+++ Material provided +++

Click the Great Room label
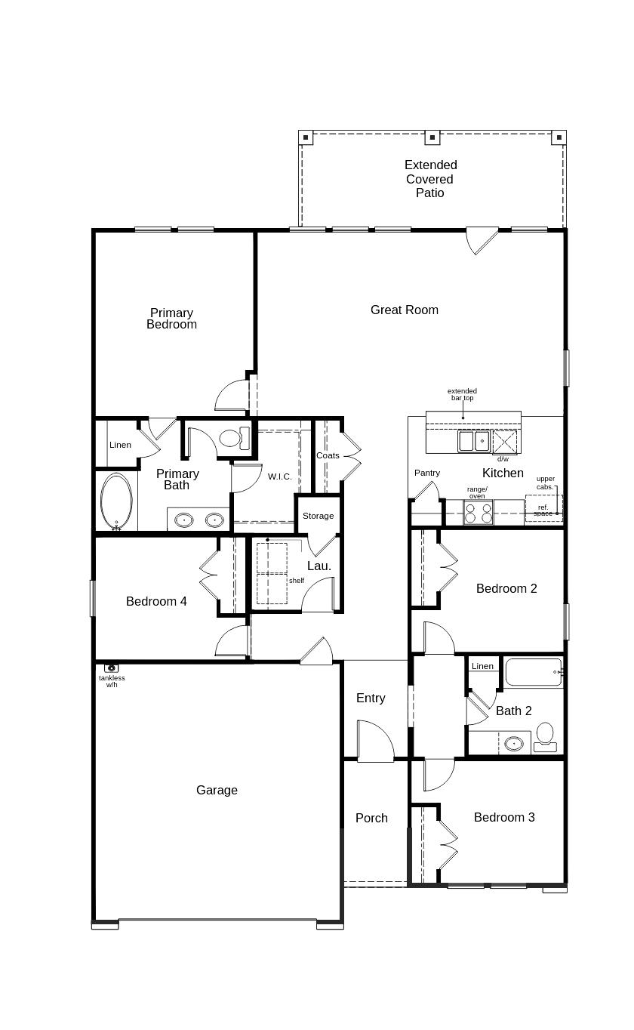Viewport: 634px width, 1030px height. click(404, 310)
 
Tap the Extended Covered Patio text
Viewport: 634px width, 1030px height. click(430, 179)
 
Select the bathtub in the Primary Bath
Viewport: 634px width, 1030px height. click(116, 501)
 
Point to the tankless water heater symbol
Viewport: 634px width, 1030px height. click(112, 668)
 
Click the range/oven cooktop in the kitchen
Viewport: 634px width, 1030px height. click(478, 513)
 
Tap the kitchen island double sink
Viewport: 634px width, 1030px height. click(474, 440)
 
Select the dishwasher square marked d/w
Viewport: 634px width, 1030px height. click(504, 442)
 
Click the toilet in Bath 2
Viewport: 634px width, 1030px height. click(545, 736)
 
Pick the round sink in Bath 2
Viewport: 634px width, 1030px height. click(514, 743)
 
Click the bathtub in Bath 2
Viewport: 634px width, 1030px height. click(534, 672)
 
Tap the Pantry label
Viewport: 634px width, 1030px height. click(427, 473)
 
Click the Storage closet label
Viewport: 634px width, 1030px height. click(318, 516)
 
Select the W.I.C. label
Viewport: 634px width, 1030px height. click(279, 476)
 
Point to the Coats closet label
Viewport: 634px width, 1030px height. click(328, 455)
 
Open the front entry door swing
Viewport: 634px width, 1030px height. click(374, 742)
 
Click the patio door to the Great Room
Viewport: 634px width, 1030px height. click(481, 239)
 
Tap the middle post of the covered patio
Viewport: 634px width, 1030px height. click(432, 137)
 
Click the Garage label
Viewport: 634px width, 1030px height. click(217, 790)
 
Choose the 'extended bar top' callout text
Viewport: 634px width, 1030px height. click(462, 394)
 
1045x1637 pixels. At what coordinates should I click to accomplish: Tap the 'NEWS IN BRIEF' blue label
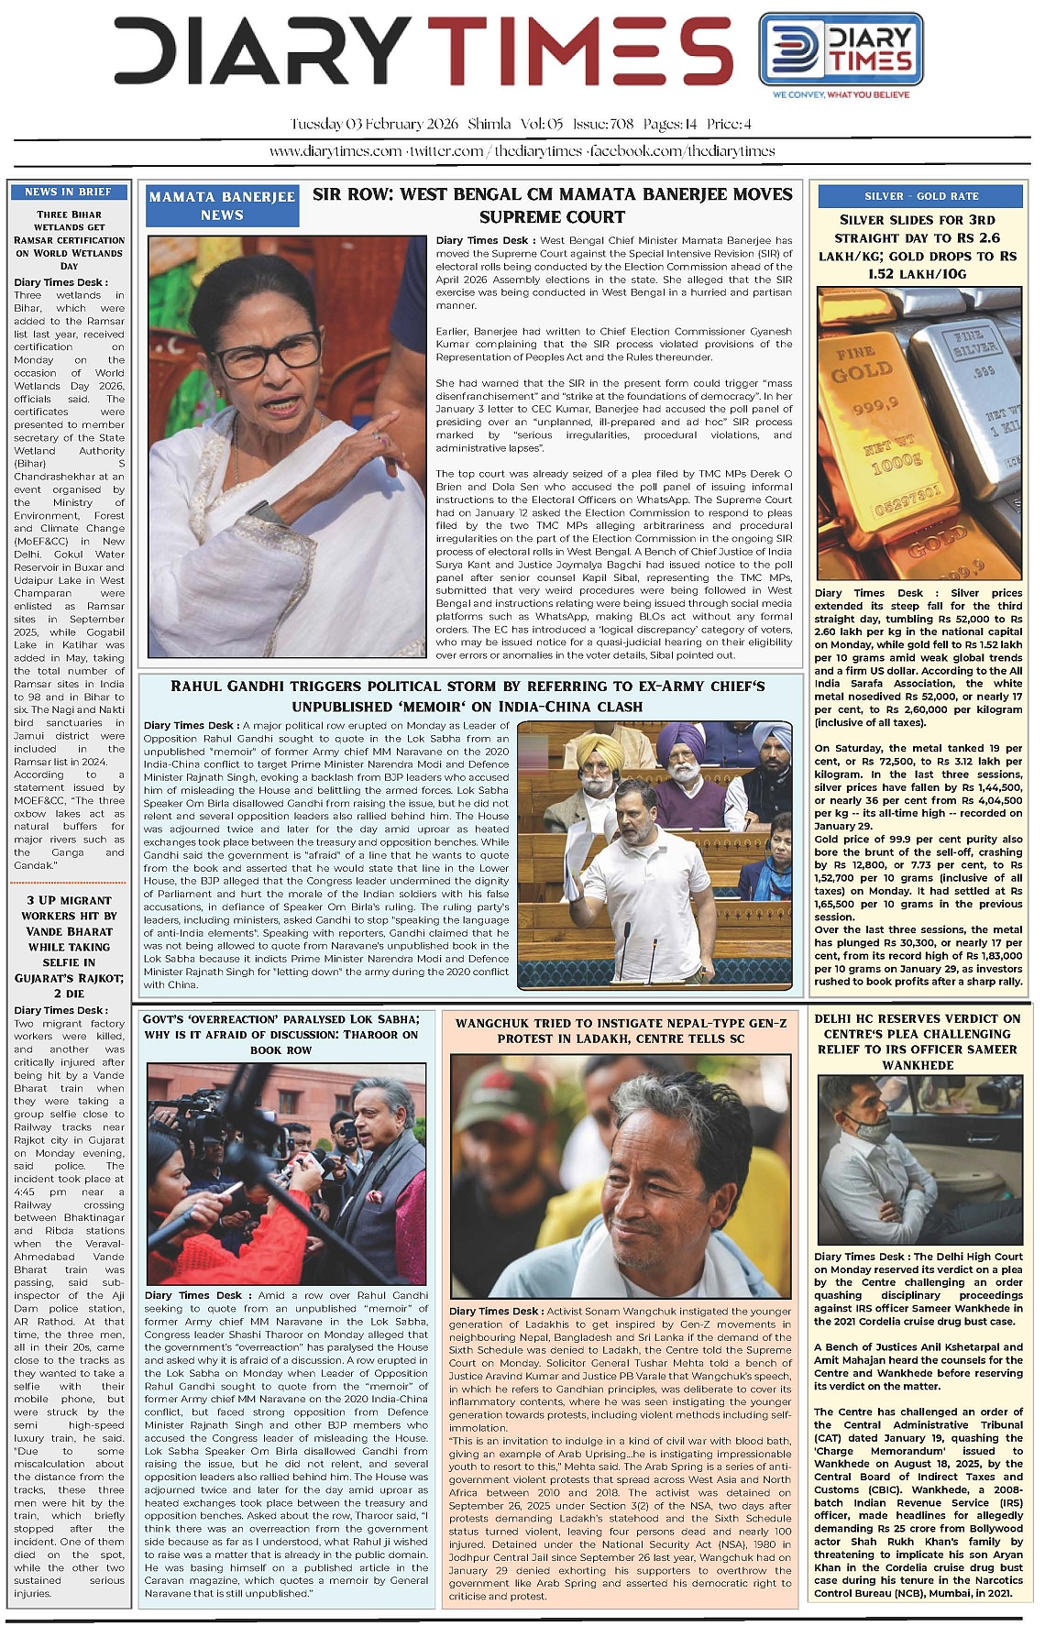69,192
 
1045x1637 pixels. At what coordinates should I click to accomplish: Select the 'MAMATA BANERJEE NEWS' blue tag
222,206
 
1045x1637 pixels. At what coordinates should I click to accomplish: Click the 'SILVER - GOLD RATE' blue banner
920,196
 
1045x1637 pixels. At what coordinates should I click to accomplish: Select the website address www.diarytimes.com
336,151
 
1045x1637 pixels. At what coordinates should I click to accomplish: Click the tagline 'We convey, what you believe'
841,94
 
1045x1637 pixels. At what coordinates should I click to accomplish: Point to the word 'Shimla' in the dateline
489,124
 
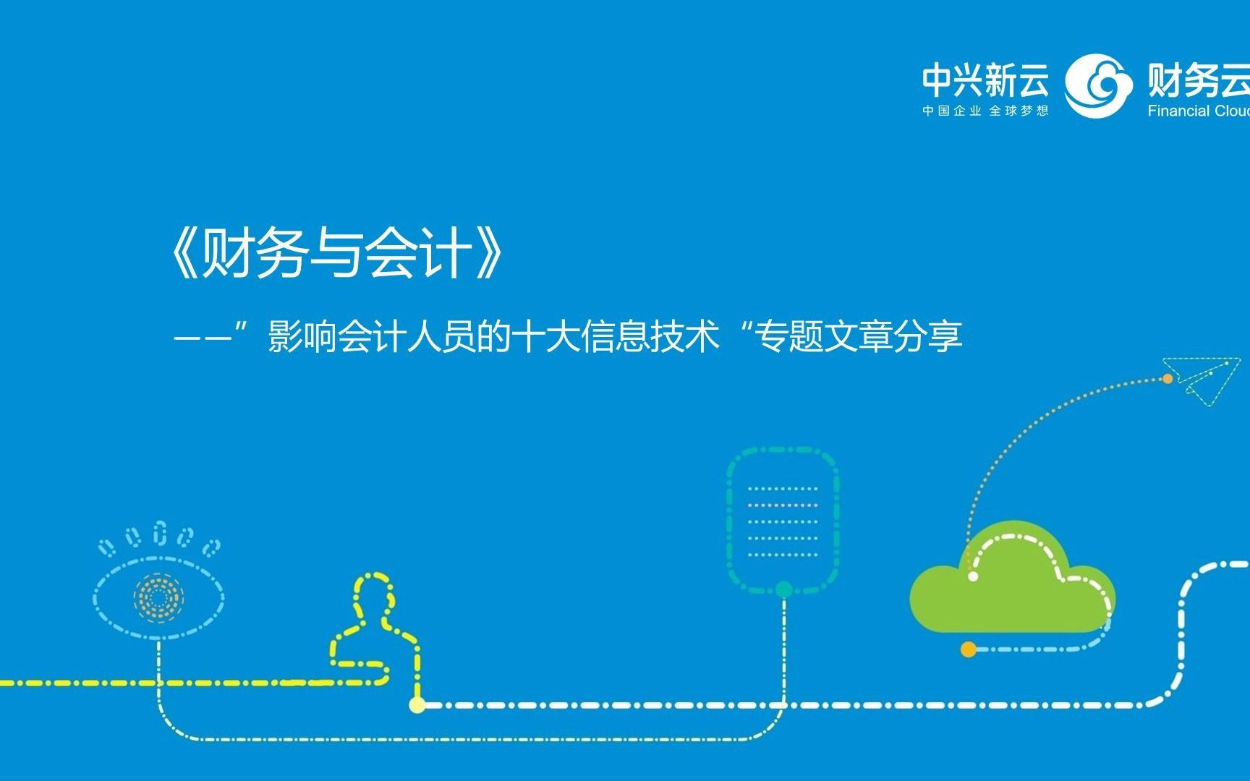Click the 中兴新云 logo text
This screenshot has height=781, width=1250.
(985, 80)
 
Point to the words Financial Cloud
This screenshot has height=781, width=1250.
(1199, 111)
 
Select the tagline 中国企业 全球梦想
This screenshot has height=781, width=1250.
(985, 111)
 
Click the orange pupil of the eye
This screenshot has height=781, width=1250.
(158, 597)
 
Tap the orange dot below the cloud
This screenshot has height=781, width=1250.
(969, 649)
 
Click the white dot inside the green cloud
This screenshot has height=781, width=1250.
(973, 576)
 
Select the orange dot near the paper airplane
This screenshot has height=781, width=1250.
(1167, 378)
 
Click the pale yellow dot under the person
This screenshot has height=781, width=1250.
(417, 704)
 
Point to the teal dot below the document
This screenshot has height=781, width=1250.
(783, 589)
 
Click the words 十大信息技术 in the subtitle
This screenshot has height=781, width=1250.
(616, 336)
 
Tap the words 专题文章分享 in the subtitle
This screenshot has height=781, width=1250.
(858, 336)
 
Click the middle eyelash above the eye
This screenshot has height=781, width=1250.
(160, 533)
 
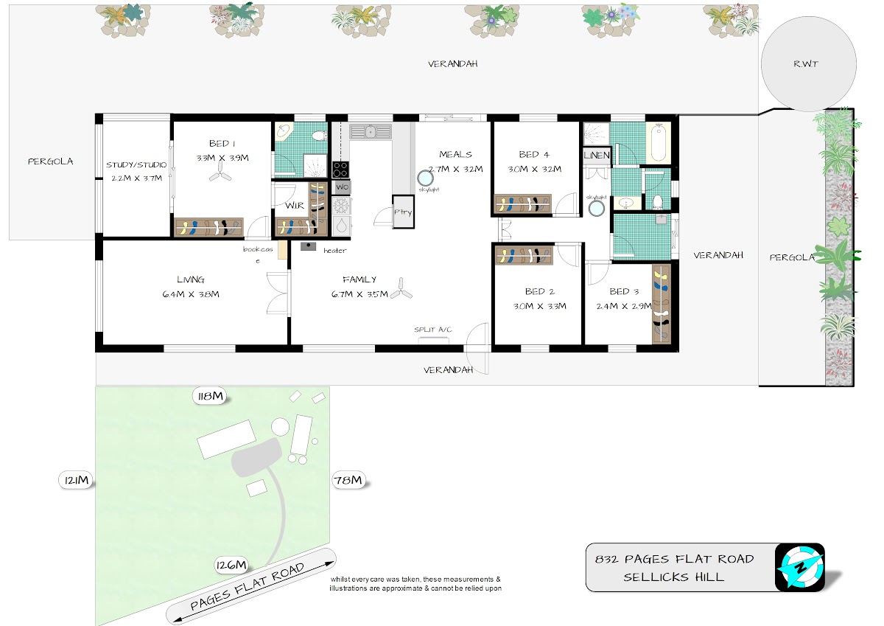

+++

Copy the data again from the line with "Select the orange dot near the paper airplane" through the end, requests included, multiplying each click coordinate in the answers by 2.5 and rounding to whole numbers, with halves going up. Leave out the pictures, and keep the screenshot sizes unchanged.

Select the orange dot near the paper airplane
This screenshot has height=781, width=1250.
(2918, 945)
 
Click the pale yellow dot under the person
This screenshot has height=781, width=1250.
(1043, 1760)
 
Point to the teal dot below the document
This screenshot has height=781, width=1250.
(1958, 1473)
 
Click the words 十大信息技术 in the subtitle
This screenshot has height=781, width=1250.
(1540, 840)
 
Tap the words 专题文章分享 in the subtitle
This screenshot has height=781, width=1250.
(2145, 840)
 
Click the middle eyelash above the eye
This screenshot has height=781, width=1250.
(400, 1333)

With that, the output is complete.